The point is that the extra £20bn of funding is needed because of increasing demands on the health service, and the only way to get that funding is through "efficiency savings". In effect this means that the government will cut the budget by £20bn and expect providers to find the money elsewhere. (And it was imposed on the NHS by the last Labour government too.)
So where are these cuts going to come from? We have been promised that frontline staff will not be affected, but the RCN already notes that 10,000 nursing posts have been axed. Section 1.21 says that the savings will come from:
"Large cuts in administrative costs ... increasing productivity ... the NHS will employ fewer staff at the end of this Parliament" (1.21)
These are ephemeral. Administration is about getting you an appointment according to your need, or rescheduling the appointment if you decide that you cannot make the original appointment; it means having your test results placed in your notes and getting your notes on the consultant's desk at exactly the time that the consultant needs them. If you make an arbitrary cut in administration then you are in danger of notes going missing, or patients not getting appointments soon enough and quite apart from the detrimental effect on patients this will ultimately result in less efficient and more expensive system.

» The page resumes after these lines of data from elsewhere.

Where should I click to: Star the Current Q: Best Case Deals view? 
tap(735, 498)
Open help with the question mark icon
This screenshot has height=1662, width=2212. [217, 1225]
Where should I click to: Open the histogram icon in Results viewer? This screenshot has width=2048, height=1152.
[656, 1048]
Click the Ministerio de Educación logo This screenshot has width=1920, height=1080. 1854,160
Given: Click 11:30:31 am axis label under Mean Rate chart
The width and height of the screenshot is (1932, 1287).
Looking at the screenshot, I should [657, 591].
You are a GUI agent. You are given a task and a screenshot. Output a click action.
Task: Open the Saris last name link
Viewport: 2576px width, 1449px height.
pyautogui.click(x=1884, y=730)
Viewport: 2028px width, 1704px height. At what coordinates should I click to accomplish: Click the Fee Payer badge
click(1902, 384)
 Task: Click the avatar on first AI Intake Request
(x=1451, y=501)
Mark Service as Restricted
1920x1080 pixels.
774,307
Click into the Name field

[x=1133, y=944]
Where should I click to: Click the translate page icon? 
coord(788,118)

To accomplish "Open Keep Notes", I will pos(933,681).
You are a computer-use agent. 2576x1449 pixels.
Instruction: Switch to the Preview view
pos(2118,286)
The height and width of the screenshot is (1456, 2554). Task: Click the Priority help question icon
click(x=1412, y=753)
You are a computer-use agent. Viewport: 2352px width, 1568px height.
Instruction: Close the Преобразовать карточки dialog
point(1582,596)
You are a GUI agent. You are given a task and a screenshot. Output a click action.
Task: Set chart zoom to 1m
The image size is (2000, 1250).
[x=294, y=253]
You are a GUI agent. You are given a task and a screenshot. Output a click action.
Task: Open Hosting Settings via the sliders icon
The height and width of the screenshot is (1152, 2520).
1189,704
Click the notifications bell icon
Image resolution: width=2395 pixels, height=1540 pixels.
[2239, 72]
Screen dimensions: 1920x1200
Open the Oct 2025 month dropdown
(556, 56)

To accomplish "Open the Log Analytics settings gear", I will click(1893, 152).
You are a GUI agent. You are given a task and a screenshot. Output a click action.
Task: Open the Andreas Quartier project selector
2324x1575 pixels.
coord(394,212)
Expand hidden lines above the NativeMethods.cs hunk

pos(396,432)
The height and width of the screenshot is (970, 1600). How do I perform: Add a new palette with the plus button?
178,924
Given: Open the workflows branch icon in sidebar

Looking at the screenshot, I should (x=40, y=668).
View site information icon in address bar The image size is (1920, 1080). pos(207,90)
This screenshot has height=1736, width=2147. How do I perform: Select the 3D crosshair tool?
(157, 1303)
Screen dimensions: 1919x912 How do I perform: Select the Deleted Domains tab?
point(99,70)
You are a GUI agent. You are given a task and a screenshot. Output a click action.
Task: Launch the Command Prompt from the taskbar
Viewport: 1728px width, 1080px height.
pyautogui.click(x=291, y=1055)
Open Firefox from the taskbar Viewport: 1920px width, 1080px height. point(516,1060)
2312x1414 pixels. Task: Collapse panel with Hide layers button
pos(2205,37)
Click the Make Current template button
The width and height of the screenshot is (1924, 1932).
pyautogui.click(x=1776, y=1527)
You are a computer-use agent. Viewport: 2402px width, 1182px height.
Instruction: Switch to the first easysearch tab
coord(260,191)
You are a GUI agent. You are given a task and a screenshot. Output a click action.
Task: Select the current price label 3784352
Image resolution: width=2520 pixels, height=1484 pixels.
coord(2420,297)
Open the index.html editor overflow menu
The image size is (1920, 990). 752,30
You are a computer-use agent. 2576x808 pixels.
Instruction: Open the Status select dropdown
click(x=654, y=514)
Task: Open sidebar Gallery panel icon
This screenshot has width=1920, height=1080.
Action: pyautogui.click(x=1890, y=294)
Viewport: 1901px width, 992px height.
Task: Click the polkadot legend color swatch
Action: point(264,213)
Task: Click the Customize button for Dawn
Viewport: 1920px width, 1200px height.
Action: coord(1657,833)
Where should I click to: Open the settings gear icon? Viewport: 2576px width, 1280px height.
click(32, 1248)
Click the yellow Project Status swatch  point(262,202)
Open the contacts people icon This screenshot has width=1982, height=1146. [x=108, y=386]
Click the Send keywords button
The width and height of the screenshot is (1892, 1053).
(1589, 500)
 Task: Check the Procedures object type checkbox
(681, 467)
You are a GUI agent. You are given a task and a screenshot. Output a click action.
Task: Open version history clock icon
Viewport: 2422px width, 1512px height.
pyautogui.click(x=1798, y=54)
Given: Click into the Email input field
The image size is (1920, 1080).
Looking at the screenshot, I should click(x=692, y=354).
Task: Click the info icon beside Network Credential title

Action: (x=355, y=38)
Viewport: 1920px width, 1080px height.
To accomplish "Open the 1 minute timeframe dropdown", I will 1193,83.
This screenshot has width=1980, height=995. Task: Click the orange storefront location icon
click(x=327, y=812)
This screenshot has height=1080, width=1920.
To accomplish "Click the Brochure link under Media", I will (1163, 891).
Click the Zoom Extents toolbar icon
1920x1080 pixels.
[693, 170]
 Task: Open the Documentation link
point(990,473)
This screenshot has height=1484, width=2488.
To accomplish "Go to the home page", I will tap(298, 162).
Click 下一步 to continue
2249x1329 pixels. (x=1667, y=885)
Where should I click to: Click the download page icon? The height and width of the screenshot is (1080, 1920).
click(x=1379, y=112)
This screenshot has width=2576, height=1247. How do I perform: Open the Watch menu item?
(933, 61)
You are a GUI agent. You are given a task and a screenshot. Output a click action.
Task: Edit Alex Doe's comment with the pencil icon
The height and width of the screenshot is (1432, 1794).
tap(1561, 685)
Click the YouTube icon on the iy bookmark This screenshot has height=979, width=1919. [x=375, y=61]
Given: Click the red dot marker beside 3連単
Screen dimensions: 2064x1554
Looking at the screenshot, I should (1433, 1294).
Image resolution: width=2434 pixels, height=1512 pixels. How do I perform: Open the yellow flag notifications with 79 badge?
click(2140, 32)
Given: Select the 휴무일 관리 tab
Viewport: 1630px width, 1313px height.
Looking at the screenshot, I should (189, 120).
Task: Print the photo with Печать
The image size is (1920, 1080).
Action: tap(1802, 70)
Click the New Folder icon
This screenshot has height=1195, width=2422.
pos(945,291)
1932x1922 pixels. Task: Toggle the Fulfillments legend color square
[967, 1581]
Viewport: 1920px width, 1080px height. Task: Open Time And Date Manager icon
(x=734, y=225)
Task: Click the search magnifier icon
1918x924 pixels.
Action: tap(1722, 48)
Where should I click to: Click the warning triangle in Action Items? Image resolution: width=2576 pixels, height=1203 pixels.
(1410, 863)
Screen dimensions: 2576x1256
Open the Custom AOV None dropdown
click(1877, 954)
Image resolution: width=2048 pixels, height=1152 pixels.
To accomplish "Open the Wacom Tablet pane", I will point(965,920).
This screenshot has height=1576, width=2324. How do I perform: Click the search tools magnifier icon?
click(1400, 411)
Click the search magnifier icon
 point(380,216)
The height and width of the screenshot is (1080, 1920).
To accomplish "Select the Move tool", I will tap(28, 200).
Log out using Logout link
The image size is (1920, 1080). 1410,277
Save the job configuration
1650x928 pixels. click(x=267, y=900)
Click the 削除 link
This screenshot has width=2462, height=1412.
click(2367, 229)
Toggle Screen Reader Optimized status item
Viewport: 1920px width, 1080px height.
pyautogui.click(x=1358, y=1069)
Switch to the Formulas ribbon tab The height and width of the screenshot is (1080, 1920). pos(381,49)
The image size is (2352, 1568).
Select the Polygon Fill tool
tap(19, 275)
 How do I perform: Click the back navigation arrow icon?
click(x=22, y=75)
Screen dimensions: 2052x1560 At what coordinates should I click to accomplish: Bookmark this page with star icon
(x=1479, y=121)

Implementing our NHS vision
The phrase our vision goes to the heart of this white paper: it is ideological. But note what section 1.24 says
"In the next five years, the coalition Government will not produce another long-term plan for the NHS." (1.24)
That is, take it or leave it there is no alternative. Yet this is a plan which was not discussed at the election. No one debated this plan. Furthermore, the Conservatives who formulated this plan did not even get a majority, so the government has no mandate to implement this plan. This is a thoroughly undemocratic action.
These are the important issues to note from the first section of the white paper:
- These are untested, ideological changes and no other plan will be accepted by this government. There will be no pilot, no trial, it is the case of all or nothing, take it or leave it. The government is experimenting with the NHS, which is extremely risky thing to do.
- Public health will be a responsibility of local authorities which are under political control. This will increase political meddling in public health provision.
- The "liberation" will be liberating the taxpayer from the NHS, not liberating the NHS from political control. The paper says that there will be "no bail-outs" of hospitals, which mean that you may lose your local hospital.
- These plans were not publicised during the election and the public did not debate them. In fact the public did not know what the Conservatives were planning. There is no mandate for these changes.